* Extract

★ ★ ★ ★ ★

I totally agree. I also know that "citations and sources" is a huge topic that needs its own set of pages and I'm conscious that - one short discussion aside - we've not touched it yet.

I'll have a look at your last post on that other thread....

GeneJ 2011-03-10T00:55:50-08:00

Tom wrote, "I call that line evidence because not only is it an item of information, it is also information that applies directly to my research goal of discovering my ancestors; because it is info that I am going to use to help meet my goals, it is evidence. Is there any disagreement about this; if so what is that disagreement?"

The line itself, I would call an "information statement." Mills wrote, "Evidence, on the other hand, is our interpretation and use of an information statement."

(1) After a record is found, even when I've determined it's relevant to my family, research continues. I want to confirm my identify is correct and develop an understanding of what the information means. This part of the process depends on the new information and the existing body of evidence. I may have to pursue other sources, too. Sometimes new information just fits like a glove into an existing body of evidence. Sometimes it doesn’t.

★ ★ ★ ★ ★

* Data lines
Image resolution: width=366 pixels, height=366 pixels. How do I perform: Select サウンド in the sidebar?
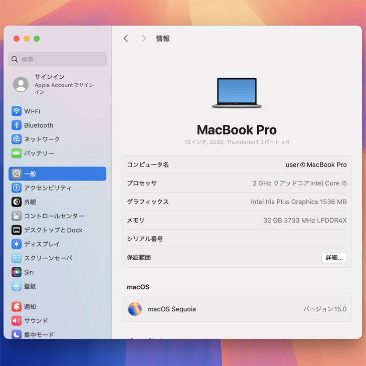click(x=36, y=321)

★ ★ ★ ★ ★

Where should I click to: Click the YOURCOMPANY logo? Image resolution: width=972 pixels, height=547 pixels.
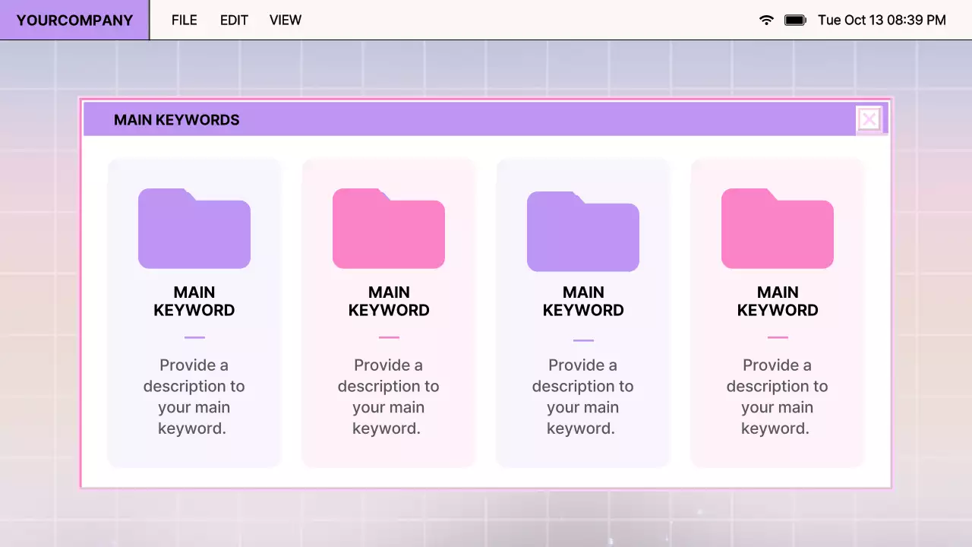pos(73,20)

★ ★ ★ ★ ★

* Aim A
In the forum thread, what reasons does Tom give for calling that line evidence? List them all.
* Aim B
Quote the forum thread starting with "I totally agree." and going on through "touched it yet.".

* Exercise output A
- It is an item of information.
- It applies directly to the research goal of discovering ancestors.
- It is information that will be used to help meet the research goals.

* Exercise output B
I totally agree. I also know that "citations and sources" is a huge topic that needs its own set of pages and I'm conscious that - one short discussion aside - we've not touched it yet.